09.04.2013 · IWW-Abrufnummer 131085
Amtsgericht Sigmaringen: Urteil vom 12.02.2013 – 5 OWi 15 Js 7112/12
Ein "Vier-Augen-Prinzip", nach dem eine Geschwindigkeitsmessung mit dem Lasermessgerät Riegl FG 21-P nur zur Grundlage einer Verurteilung gemacht werden kann, wenn der vom Gerät angezeigte Messwert und die Übertragung dieses Wertes in das Messprotokoll von einem zweiten Polizeibeamten kontrolliert worden sind, existiert jedenfalls in Baden-Württemberg
AG Sigmaringen Urteil vom 12.2.2013, 5 OWi 15 Js 7112/12
Tenor
1. Der Betroffene wird wegen tateinheitlich und fahrlässig begangener Ordnungswidrigkeiten des Verstoßes gegen Vorschriften der StVO über die Geschwindigkeit und der StVZO über die Bereifung zu der Geldbuße von 500,00 EUR verurteilt.
2. Er trägt die Kosten des Verfahrens.
Gründe
1.
Der Betroffene befuhr am 22. Juni 2012 um 16.25 Uhr die L 277 aus N. kommend in Fahrtrichtung B. mit dem Kraftrad Honda . Kurz nach N. wird die zulässige Höchstgeschwindigkeit durch Zeichen 274 StVO auf 70 km/h beschränkt. Das Zeichen wird etwa 350 m später wiederholt.
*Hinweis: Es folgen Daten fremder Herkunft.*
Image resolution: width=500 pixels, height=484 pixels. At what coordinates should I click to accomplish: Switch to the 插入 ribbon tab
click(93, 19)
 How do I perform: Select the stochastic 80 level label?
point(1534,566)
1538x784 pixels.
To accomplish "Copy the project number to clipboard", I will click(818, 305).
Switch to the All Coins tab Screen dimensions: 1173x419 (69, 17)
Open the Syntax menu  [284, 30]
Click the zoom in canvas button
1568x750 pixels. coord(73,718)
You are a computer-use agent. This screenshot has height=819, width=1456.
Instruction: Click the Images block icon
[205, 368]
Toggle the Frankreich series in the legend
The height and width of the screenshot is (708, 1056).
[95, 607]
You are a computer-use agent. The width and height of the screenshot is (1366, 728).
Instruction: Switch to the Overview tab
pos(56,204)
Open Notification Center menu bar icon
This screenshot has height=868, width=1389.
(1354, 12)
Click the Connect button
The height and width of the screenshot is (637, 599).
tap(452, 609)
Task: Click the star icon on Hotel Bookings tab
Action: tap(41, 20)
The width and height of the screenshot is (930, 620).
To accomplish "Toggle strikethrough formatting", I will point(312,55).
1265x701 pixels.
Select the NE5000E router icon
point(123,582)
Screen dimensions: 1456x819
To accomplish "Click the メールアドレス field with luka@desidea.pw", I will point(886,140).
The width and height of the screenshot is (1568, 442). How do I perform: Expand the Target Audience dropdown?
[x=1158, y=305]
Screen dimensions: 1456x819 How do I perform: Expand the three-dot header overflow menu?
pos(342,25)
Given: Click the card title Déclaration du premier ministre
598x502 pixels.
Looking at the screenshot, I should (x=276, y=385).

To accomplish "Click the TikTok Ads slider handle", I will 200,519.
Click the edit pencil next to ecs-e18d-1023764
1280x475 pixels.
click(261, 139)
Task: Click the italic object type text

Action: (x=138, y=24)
Innerhalb dieser Zone hielt der Betroffene infolge von Unachtsamkeit eine Geschwindigkeit von mindestens 112 km/h mit seinem Kraftrad ein. Er überschritt damit die zulässige Höchstgeschwindigkeit um mindestens 42 km/h.
Bei der anschließenden Polizeikontrolle wurde festgestellt, dass bei dieser Fahrt der Hinterreifen des Motorrades nicht mehr den Vorschriften entsprach. Die vorgeschriebene Mindesttiefe des Hauptprofils von 1,6 Millimetern wurde deutlich unterschritten. Dies war dem Betroffenen infolge von Unachtsamkeit entgangen.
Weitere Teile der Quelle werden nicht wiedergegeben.